Conference Coverage

Relapsed MCL: Options for treatment


 

EXPERT ANALYSIS FROM MHM 2018

Bruton’s tyrosine kinase (BTK) inhibitors are particularly useful in the setting of relapsed mantle cell lymphoma, according to Kristie A. Blum, MD.

Dr. Kristie A. Blum of Emory University

Dr. Kristie A. Blum

Venetoclax and lenalidomide can also be considered in the relapsed mantle cell lymphoma (MCL) setting, Dr. Blum, a professor in the department of hematology and medical oncology at Emory University in Atlanta, said at the American Society of Hematology Meeting on Hematologic Malignancies.

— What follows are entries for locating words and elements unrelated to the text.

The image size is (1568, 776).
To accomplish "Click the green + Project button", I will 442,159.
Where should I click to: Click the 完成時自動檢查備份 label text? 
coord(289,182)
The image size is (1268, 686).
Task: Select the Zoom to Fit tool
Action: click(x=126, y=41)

“I tend to favor BTK inhibitors as my first line of therapy,” she said, later qualifying that this applies when clinical trial enrollment is unavailable.

Ibrutinib

The BTK inhibitor ibrutinib is well established as a treatment for MCL and for use in the relapsed setting, she said, noting that pooled data from the phase 2 CYC-1104 trial, the phase 2 MCL 2001 (SPARK) trial, and the phase 3 MCL3001 (RAY) trial showed an overall response (OR) rate of 66% in 370 patients and a complete response (CR) rate of 20%.

The median duration of response (DOR) was 18.6 months, median progression-free survival (PFS) was 12.8 months, and median overall survival (OS) was 25 months (Br J Haematol. 2017 Nov;179[3]:430-8).

Adding rituximab to ibrutinib (R-ibrutinib) improved outcomes, at least in one single center phase 2 trial of 50 relapsed patients with a median of three prior therapies, she said. The OR rate in that study was 88%, and the CR rate was 58% (Br J Haematol. 2018 May;182[3]:404-11).

“What was really impressive to me was that the median duration of response was about 46 months. PFS was 43 months, and patients were on [treatment] as long as 56 cycles,” she said.

Acalabrutinib

The newer BTK inhibitor acalabrutinib also shows benefit in the relapsed MCL setting, Dr. Blum said.

In a recent multicenter, open-label, phase 2 study of 124 patients with a median age of 68 years and a median of two prior therapies, acalabrutinib at a dose of 100 mg twice daily was associated with an OR rate of 81% and a CR rate of 40% (Lancet. 2018 Feb 17;391:659-67).

“Seems a little better than what you’d expect with single agent ibrutinib,” she said, noting that median DOR and PFS have not been reached in that study.

The main toxicities have been “headache and some diarrhea,” but follow-up is currently only about 15 months, she added.

Venetoclax

Another option in this setting is the B-cell lymphoma 2 (BCL-2) inhibitor venetoclax, which was shown in a recent phase 1 study of patients with various lymphoma subtypes to have activity in relapsed MCL, Dr. Blum said.

The OR rate in 28 relapsed MCL patients in that study was 75%, and the median PFS was 14 months (J Clin Oncol. 2017 Mar;35:826-33).

Additionally, an “intriguing combination study of venetoclax and ibrutinib” was recently published in the New England Journal of Medicine, she noted.

That study included only 23 patients with relapsed MCL, but they were a “pretty high-risk” group with a median age of 68 years, about half having a TP53 abnormality, and 30% having a prior transplant.

The OR and CR rates at 16 weeks by positron emission tomography were 71% and 62%, respectively (N Engl J Med. 2018 Mar 29;378:1211-23).

“Actually, about 40% achieved [minimal residual disease] negativity, but this was only checked in about half the patients,” she said. “So this is an intriguing combination and hopefully something we’ll see more of in the upcoming years.”